I soldi per la tabella H, polemiche infinite

Nell’anno in cui il capoluogo della Sicilia è “capitale italiana della cultura”, la Regione decurta ancora, drasticamente, i fondi destinati alle associazioni culturali

Sono venticinque in tutto le associazioni penalizzate dalla nuova ripartizione dei fondi della ex tabella H. Fondi regionali dedicati alle attività culturali che, naturalmente, sono stati decurtati ancora una volta. Ieri l’audizione in commissione Cultura all’Assemblea Regionale di una delegazione di associazioni, dal centro studi Pio La Torre all’Arci Sicilia, dall’istituto Gramsci alla fondazione Falcone. Tutte con i fondi visibilmente ridimensionati. Si va dall’Associazione per la conservazione delle tradizioni popolari, che aveva chiesto 300mila euro e ne ha ricevuti 168mila (poco più del 50 per cento), fino al centro studi Pio La Torre: contributo richiesto 80mila euro, assegnato 16mila euro (circa il 20 per cento).
La coperta è evidentemente corta, così la fondazione Whitaker e il museo Mandralisca dovranno farsi bastare i 154mila euro ricevuti rispettivamente, a fronte dei 275mila richiesti da ciascuno dei due enti. E ancora, l’istituto Gramsci, a cui andranno 106mila euro sui 190mila richiesti; il Centro di studi filologici e linguistici siciliani 67mila euro ricevuti a fronte dei 120 richiesti; la fondazione Buttitta con 74mila euro ricevuti a fronte dei 140mila richiesti; l’Arci Sicilia, poco meno di seimila euro a fronte dei 27mila richiesti; l’istituto internazionale del Papiro, 75mila euro richiesti, 15mila ottenuti.
Le associazioni, naturalmente, sono sul piede di guerra. Chiedono di rivedere i parametri di attribuzione dei punteggi, ma anche di tenere conto dell’attività storica degli enti che richiedono contributi alla Regione. “Ci preme sottolineare – precisa Vito Lo Monaco, presidente del centro studi Pio La Torre – come molte realtà dipendano in maniera cospicua da questi fondi per lo svolgimento della propria attività culturale e di ricerca. Pertanto, la situazione venutasi a creare per effetto della riduzione di spesa e per la distribuzione dei fondi mette seriamente a rischio l’attività delle nostre associazioni ed istituzioni”.
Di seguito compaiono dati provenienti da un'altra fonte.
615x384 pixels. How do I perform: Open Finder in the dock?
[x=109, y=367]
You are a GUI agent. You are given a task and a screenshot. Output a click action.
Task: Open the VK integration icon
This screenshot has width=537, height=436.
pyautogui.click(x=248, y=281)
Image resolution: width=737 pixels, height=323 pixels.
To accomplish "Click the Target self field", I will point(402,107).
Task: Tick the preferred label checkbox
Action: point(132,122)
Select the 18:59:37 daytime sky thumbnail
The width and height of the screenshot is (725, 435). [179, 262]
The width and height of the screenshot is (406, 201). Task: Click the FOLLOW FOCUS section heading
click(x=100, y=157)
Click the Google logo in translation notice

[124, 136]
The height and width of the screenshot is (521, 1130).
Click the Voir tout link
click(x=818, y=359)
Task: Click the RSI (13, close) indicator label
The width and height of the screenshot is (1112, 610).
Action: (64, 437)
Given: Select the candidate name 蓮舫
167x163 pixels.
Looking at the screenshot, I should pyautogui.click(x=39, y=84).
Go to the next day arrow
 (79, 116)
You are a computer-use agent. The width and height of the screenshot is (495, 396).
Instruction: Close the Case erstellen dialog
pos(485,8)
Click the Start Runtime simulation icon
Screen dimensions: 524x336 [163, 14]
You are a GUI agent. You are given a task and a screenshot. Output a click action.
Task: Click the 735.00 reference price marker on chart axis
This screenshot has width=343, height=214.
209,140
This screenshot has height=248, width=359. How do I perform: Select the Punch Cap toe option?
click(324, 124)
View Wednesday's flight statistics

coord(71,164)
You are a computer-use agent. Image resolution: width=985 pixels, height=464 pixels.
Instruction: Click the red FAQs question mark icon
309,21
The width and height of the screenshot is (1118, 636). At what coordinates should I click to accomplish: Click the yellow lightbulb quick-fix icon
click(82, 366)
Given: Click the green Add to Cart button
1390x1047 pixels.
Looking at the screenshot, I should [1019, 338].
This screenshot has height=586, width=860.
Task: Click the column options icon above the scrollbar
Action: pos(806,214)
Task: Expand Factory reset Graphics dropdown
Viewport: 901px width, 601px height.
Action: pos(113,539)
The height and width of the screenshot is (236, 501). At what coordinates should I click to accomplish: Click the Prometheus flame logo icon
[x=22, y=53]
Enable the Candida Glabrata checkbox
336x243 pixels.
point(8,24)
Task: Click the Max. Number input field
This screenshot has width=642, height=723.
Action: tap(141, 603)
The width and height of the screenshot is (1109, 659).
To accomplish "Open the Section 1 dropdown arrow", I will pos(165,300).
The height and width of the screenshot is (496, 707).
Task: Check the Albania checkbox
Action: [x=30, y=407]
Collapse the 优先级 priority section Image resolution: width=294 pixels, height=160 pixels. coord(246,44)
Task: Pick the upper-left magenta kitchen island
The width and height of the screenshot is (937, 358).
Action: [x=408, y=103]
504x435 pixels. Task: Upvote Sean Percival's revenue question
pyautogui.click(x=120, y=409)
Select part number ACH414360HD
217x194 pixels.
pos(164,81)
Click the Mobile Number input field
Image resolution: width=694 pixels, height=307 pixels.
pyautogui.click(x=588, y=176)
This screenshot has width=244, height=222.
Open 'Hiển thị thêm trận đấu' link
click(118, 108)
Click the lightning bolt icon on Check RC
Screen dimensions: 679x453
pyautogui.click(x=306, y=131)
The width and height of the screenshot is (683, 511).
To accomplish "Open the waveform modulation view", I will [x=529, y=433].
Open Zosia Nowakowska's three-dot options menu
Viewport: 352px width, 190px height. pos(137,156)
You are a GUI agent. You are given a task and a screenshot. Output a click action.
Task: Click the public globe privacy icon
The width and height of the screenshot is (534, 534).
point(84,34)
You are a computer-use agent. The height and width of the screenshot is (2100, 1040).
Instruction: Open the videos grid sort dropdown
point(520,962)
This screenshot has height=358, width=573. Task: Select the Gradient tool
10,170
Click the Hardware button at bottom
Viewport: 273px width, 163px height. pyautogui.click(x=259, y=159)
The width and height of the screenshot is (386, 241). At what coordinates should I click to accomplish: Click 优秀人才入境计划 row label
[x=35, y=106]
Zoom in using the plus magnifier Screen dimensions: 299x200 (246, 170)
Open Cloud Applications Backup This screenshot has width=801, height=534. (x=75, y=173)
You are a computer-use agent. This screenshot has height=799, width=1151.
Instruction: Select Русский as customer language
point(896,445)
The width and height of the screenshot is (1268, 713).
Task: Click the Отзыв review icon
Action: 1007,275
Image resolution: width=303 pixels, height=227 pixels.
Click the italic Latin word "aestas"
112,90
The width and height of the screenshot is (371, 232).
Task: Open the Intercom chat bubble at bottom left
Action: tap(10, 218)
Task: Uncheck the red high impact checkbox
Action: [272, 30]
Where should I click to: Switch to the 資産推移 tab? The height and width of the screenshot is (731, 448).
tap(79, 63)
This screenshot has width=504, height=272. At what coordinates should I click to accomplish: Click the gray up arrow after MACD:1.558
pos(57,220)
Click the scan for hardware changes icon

Favorevole a una classificazione che tenga conto dell’esperienza maturata negli anni e dei risultati conseguiti nei territori, il capogruppo dem all’Ars, Giuseppe Lupo, secondo cui “le associazioni che hanno tradizioni e storie di particolare importanza meritano di essere qualificate come ‘Enti strumentali della Regione’. Serve una riclassificazione di questa categoria e bisogna inserire nel Bilancio della Regione un finanziamento strutturale triennale: queste realtà devono poter contare inoltre su un contributo annuale che può essere integrato in occasione di specifici progetti culturali”.